9. Catalysts & what would prove the thesis wrong

So what: the next two quarters of memory-capex news decide whether this is mid-supercycle or the top.

Catalysts: fiscal Q3 earnings (~Aug 13, 2026) vs the $8.95B guide · HBM/DRAM capex announcements from SK Hynix, Micron, Samsung · any loosening or tightening of China export rules · advanced-packaging order momentum · continued gross-margin prints ≥50%.

The bull thesis breaks if: memory makers cut 2027 capex (watch SK Hynix first — Burry's pin) · gross margin slips back below ~48% (pricing power was cyclical, not structural) · backlog shrinks two quarters in a row · China ICAPS demand falls faster than the "flat to slightly up" company guide (Motley Fool transcript) · Washington broadens controls beyond memory and legacy nodes.

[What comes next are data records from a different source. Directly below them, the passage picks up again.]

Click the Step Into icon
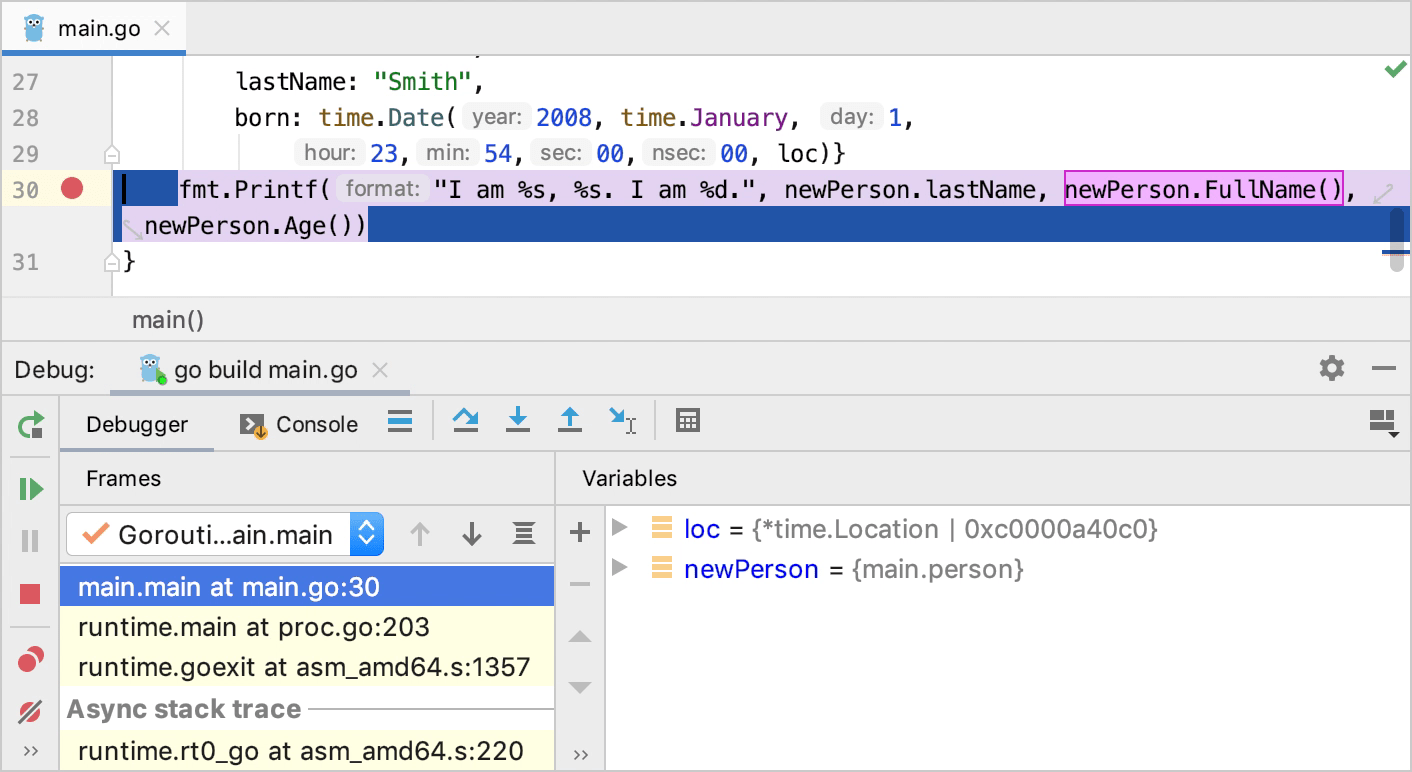The image size is (1412, 772). [517, 421]
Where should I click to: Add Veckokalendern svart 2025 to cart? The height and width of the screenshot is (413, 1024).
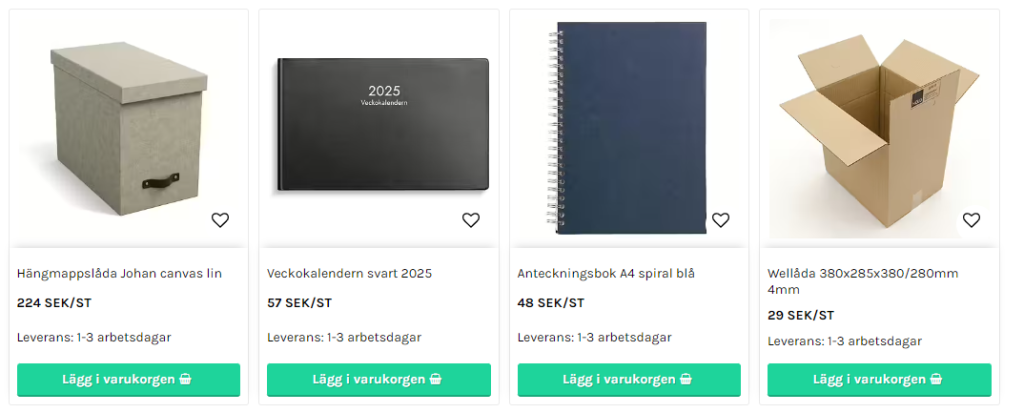tap(379, 380)
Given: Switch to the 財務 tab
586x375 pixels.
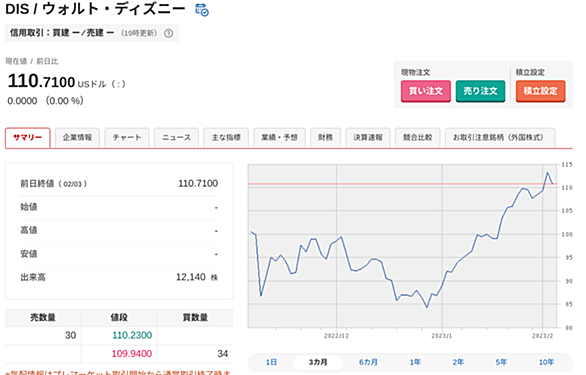Looking at the screenshot, I should [x=326, y=138].
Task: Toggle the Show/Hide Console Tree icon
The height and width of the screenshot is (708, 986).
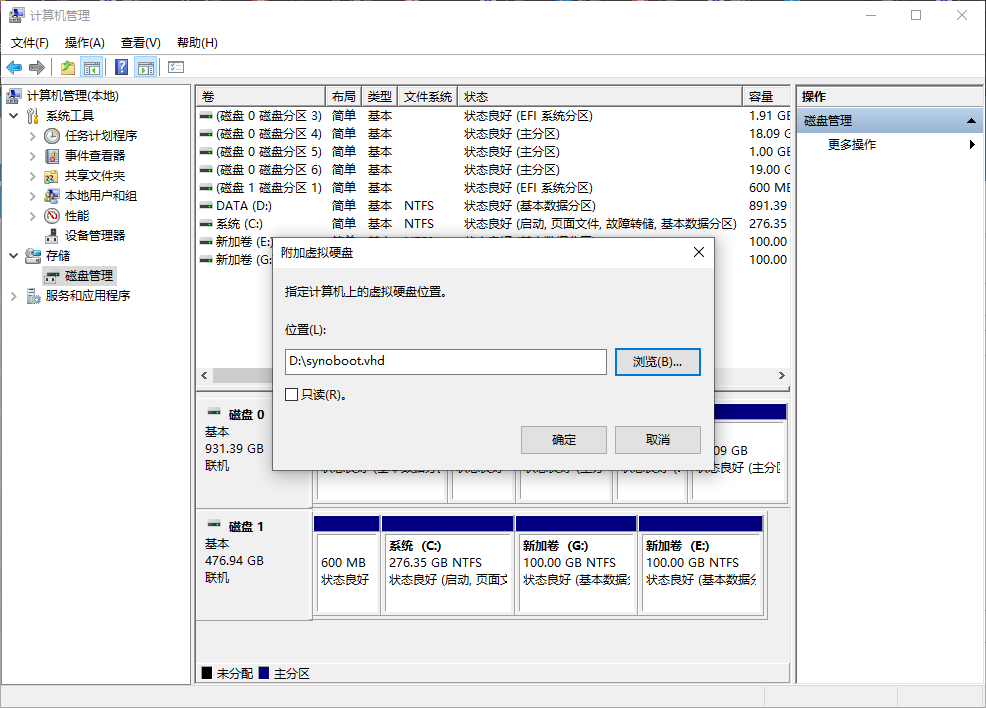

📚 What this company teaches

  1. Sell shovels in a gold rush — but grade the shovel-sellers. Equipment oligopolies capture margin no matter which chipmaker wins the AI race: AMAT wins whether the leader is TSMC, Samsung, or Intel, which is structurally safer than picking the winning chip. But note the gradient within the layer: ASML (monopoly) > AMAT/Lam/KLA (oligopoly) > commodity toolmakers.
  2. A great business and a great stock are different objects. Every fundamental here is elite (34% ROE, 50% GM, net cash) and the stock can still be dangerous, because a 1.2% FCF yield means valuation — not operations — carries the risk. The Burry short versus the $900 bull target is a disagreement about price; both sides agree the machines are magnificent.
  3. Geopolitics is a P&L line, not a headline. For semicap, export policy behaves exactly like losing a top customer: China went from ~40% to mid-20s% of revenue, taking a $600M annual haircut and a $252.5M fine with it. When a company's most powerful counterparty is a government, model regulation the way you model customer concentration.

Self-test: If SK Hynix cuts HBM capex 30% in early 2027, trace the order in which AMAT's numbers move — systems orders → backlog → Semiconductor Systems revenue → gross margin — then explain which line barely moves at all (hint: §4), and what that means for where the P/E should settle.